For a start, public opinion is changing. Whereas in 2007, according to a new Eurobarometer survey, 36 per cent of all Germans had no trust in the EU and its institutions, today it is 59 per cent. There is growing unease in Germany about the way the euro crisis has developed. The Cyprus bailout package and the Italian election fiasco have no doubt aggravated such fears.
Opinion polls reinforce the view that policies meant to save the euro are not working. The latest fiscal data is showing that the eurozone isn’t getting its debt problem under control (Fire and ice on Europe’s debt march, 25 April 2013). At the same time, unemployment is spiralling upwards around the Mediterranean. In France, unemployment now stands at 11.5 per cent. This is undoubtedly high but not nearly as catastrophic as neighbouring Spain, where 27.2 per cent (and 57.2 of all under-25 year-olds) are without a job.
In these circumstances, it is not difficult to be sceptical about the future of the euro. Add the appearance of a new anti-euro party (Alternative für Deutschland) to the mix, and one can imagine what must be going through Chancellor Angela Merkel’s head.

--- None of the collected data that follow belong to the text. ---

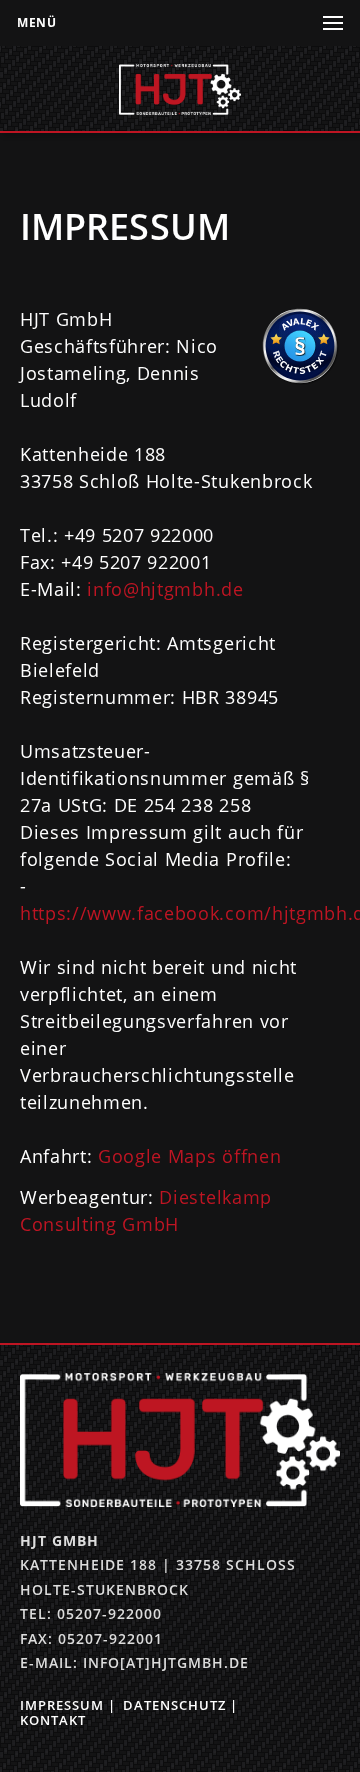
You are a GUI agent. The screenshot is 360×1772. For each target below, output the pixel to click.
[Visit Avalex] (300, 379)
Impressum (62, 1705)
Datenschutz (174, 1705)
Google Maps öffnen (189, 1156)
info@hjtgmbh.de (165, 589)
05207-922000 (109, 1613)
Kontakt (53, 1720)
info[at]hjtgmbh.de (166, 1662)
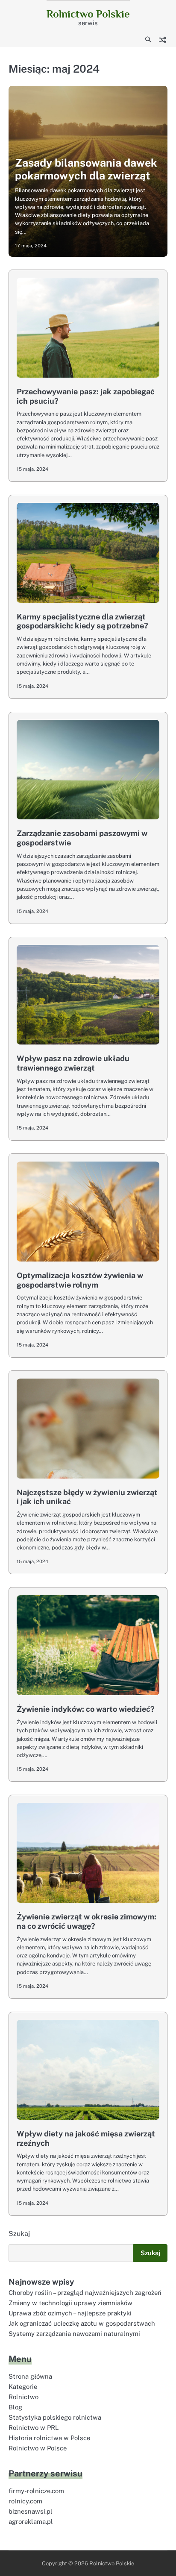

Merkel has always made the case for the euro domestically, while at the EU level she was pushing for economic reforms and budget consolidation. It appears she is now failing on both fronts. Both within and outside Germany the euro is losing popularity. At the same time, the systematic weaknesses of a common currency for Europe can no longer be denied.
Despite all her previous utterings that the survival of the euro was a matter of war and peace and that there was no alternative, Angela Merkel would be a strange politician if she did not have an another plan for when public opinion changes or things go wrong.
There are many events which would require a reassessment of Germany’s euro stance: The need for another Greek, Cypriot or Spanish bailout for which there is no German parliamentary majority, let alone public appetite; hardening resistance in the euro periphery to austerity demands; new bailout requirements set by the constitutional court; or simply the growing popularity of anti-euro forces in German politics.
Angela Merkel may soon come to a point where circumstances do not allow her to continue her euro policies. By her nature, Merkel certainly is no revolutionary. But driven by events, and realising the futility of defending the status quo, she will eventually need to make a momentous decision. This could be to allow one or several euro members to depart from monetary union. It could even be to pull Germany itself out of the eurozone.
That an open discussion in Germany about the future of the euro has now begun is a taste of things to come. A failure of the euro is no longer a taboo subject in the highest echelons of society. It shows where the debate is moving.
There is no doubt that Merkel will use all her political cunning to prevent any decision on the future of the euro until after the German elections in September. But post-election, all bets are off.
The Bundesbank and the German constitutional court are confronting and challenging the ECB, and such a conflict cannot just be moderated away. Eventually, the Germans will need to come clear on where they want to take the eurozone.
Or whether they really just want to get out of it.